→ **EXERCISE DIRECTIONS**:
Copy the following records word for word, beginning at the line that contains "Where should I click to: Select the cell" and ending after the line that contains "click(x=267, y=181)".

-------- RECORDS --------

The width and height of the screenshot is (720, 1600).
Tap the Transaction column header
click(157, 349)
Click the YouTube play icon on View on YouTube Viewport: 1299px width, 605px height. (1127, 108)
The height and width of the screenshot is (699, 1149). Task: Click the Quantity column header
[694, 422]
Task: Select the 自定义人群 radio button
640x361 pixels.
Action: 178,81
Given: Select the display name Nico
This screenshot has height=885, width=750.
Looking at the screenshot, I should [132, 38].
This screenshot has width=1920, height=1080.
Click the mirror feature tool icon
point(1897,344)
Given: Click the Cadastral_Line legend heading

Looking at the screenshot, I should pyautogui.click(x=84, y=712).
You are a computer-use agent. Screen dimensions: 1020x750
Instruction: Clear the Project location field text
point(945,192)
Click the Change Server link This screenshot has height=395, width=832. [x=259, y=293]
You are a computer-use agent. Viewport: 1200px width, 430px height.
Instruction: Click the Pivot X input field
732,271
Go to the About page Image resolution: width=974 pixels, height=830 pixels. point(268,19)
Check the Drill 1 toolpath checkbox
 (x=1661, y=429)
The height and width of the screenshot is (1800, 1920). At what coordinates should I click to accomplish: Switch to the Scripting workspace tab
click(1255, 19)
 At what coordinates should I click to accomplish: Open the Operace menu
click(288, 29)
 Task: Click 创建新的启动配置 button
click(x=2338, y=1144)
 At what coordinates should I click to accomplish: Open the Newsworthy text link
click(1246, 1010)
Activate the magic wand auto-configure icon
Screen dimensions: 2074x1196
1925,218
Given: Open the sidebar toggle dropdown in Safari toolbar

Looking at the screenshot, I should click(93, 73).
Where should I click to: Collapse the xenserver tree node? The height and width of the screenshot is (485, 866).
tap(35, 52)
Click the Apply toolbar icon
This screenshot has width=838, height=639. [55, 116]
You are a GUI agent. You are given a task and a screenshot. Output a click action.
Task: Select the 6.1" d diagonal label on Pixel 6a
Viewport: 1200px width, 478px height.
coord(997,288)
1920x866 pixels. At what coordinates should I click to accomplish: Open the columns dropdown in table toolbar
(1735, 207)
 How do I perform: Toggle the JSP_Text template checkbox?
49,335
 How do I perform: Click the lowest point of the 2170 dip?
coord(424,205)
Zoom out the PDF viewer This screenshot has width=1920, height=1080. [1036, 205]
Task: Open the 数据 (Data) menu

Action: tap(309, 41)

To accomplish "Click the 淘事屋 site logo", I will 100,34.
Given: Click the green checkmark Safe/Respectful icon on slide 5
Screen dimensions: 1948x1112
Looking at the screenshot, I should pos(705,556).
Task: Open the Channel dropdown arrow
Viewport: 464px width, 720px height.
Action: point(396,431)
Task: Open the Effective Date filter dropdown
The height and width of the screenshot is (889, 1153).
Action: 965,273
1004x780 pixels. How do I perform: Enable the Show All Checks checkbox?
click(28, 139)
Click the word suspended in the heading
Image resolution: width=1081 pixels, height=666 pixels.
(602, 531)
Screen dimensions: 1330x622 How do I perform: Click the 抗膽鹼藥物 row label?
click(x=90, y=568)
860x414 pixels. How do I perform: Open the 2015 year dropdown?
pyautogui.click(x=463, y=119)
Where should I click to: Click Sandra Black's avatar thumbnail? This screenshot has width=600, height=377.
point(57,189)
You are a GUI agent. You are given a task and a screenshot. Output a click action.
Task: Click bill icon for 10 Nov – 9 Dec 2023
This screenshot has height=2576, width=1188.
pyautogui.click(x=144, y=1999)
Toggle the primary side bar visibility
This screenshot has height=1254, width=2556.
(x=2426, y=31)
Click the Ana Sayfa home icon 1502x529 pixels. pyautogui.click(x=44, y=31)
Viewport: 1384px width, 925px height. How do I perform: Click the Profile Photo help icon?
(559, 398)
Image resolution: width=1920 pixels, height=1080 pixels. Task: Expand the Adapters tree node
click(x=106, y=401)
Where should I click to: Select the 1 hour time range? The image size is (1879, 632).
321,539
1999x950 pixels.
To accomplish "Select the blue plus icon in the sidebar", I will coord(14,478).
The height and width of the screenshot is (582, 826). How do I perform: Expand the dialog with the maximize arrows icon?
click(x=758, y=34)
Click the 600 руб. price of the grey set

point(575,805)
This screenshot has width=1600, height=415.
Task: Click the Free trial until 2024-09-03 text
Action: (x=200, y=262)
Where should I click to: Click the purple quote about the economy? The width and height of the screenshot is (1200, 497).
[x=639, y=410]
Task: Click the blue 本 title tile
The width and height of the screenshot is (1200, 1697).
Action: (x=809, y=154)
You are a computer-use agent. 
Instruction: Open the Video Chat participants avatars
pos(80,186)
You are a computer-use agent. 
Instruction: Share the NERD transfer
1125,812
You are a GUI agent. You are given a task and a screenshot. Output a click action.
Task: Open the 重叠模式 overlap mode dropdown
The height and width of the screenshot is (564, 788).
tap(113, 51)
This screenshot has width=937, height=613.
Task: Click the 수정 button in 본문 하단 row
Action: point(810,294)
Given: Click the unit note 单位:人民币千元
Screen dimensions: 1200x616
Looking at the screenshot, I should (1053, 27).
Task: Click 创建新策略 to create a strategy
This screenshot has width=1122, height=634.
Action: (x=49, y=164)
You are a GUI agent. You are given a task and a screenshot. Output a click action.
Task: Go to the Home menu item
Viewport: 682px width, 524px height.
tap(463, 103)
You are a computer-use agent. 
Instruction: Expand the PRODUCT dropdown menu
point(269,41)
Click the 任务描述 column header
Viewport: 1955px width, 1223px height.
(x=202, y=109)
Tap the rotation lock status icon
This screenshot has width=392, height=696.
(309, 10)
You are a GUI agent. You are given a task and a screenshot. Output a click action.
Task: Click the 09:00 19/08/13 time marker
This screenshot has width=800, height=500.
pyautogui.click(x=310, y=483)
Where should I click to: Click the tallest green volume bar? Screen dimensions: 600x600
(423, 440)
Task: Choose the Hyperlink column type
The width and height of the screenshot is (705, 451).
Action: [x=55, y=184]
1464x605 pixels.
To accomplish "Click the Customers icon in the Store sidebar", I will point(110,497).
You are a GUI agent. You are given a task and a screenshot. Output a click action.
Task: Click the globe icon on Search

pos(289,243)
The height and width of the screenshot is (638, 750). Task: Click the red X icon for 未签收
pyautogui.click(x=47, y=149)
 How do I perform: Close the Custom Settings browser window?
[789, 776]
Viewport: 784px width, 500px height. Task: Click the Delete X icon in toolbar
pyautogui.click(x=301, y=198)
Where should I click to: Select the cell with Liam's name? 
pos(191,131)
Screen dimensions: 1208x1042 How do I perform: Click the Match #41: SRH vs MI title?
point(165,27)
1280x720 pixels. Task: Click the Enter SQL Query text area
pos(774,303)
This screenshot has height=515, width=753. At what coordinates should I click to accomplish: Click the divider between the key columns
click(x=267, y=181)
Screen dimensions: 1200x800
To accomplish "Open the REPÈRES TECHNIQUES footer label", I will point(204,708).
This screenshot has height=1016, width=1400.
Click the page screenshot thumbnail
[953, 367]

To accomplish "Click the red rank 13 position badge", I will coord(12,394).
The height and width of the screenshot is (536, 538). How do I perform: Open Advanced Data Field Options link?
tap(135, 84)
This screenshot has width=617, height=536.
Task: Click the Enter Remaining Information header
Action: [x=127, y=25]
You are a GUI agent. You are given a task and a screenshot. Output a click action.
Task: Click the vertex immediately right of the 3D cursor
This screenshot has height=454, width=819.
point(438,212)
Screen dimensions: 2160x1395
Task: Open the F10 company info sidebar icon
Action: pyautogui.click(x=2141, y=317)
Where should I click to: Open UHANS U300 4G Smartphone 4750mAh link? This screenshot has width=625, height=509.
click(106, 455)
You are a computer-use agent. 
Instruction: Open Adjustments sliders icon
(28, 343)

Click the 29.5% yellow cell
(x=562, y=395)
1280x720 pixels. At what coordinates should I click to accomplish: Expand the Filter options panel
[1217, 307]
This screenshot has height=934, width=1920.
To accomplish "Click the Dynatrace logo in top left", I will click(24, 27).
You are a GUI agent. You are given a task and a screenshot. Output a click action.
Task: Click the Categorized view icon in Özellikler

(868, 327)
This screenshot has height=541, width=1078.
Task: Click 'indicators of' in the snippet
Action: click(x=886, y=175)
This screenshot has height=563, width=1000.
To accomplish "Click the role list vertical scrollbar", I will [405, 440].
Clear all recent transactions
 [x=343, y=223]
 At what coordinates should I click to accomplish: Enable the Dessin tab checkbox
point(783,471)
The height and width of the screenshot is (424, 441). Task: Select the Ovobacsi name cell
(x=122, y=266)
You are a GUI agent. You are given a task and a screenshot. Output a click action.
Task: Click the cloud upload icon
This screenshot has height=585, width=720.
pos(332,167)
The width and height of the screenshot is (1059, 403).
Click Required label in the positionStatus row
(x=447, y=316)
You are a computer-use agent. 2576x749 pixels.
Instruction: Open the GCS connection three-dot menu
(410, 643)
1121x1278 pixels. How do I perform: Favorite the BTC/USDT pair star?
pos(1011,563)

--------

→ **TASK RESPONSE**:
Where should I click to: Select the cell with Liam's name? 
pos(191,131)
Screen dimensions: 1208x1042 How do I perform: Click the Match #41: SRH vs MI title?
point(165,27)
1280x720 pixels. Task: Click the Enter SQL Query text area
pos(774,303)
This screenshot has height=515, width=753. At what coordinates should I click to accomplish: Click the divider between the key columns
click(x=267, y=181)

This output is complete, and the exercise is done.